• **EXERCISE REQUIREMENTS**
Go through the data and report how many lines include the word "element", giving only the number.
___ SUPPLIED DATA
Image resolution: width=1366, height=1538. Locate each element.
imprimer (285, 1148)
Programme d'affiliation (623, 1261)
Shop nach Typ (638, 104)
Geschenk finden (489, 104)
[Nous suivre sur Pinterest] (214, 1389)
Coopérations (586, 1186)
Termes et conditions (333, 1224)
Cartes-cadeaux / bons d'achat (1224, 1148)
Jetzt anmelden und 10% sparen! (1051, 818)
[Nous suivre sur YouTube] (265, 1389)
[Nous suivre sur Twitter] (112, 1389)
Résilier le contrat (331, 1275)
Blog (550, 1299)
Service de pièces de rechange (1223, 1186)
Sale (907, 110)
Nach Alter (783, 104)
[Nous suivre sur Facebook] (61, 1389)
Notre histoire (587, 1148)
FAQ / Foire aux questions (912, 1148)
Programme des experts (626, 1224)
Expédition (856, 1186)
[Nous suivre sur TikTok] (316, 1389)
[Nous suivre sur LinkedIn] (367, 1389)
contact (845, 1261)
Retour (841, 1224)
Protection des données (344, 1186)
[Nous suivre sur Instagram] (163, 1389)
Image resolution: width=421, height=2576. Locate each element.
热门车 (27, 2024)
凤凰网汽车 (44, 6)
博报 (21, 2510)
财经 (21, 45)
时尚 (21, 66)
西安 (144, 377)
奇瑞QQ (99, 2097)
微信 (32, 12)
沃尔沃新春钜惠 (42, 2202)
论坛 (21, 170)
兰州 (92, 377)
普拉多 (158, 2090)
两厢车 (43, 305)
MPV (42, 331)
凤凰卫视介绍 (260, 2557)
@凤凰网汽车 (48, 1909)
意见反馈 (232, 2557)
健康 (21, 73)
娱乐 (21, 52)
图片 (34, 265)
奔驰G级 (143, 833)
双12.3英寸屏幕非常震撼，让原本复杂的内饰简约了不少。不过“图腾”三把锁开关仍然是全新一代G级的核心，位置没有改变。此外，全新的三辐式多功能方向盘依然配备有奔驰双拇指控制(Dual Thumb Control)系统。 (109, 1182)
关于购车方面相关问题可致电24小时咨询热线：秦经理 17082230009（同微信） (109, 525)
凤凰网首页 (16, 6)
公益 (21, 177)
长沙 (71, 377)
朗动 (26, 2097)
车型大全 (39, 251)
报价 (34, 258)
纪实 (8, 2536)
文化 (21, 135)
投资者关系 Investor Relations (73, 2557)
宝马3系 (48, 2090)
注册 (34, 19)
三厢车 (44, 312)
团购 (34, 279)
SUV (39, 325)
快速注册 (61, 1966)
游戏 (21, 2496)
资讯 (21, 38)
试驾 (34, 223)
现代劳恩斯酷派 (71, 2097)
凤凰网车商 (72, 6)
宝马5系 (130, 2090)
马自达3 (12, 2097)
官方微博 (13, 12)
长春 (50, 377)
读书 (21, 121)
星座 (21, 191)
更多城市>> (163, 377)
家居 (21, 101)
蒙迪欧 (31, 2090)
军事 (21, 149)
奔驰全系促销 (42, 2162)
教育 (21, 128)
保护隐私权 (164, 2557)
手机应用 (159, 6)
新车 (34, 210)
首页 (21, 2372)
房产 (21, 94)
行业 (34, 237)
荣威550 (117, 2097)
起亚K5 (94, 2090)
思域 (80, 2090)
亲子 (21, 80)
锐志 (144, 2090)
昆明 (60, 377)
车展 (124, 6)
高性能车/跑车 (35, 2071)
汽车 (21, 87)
______
• **FINISHED EXERCISE**
2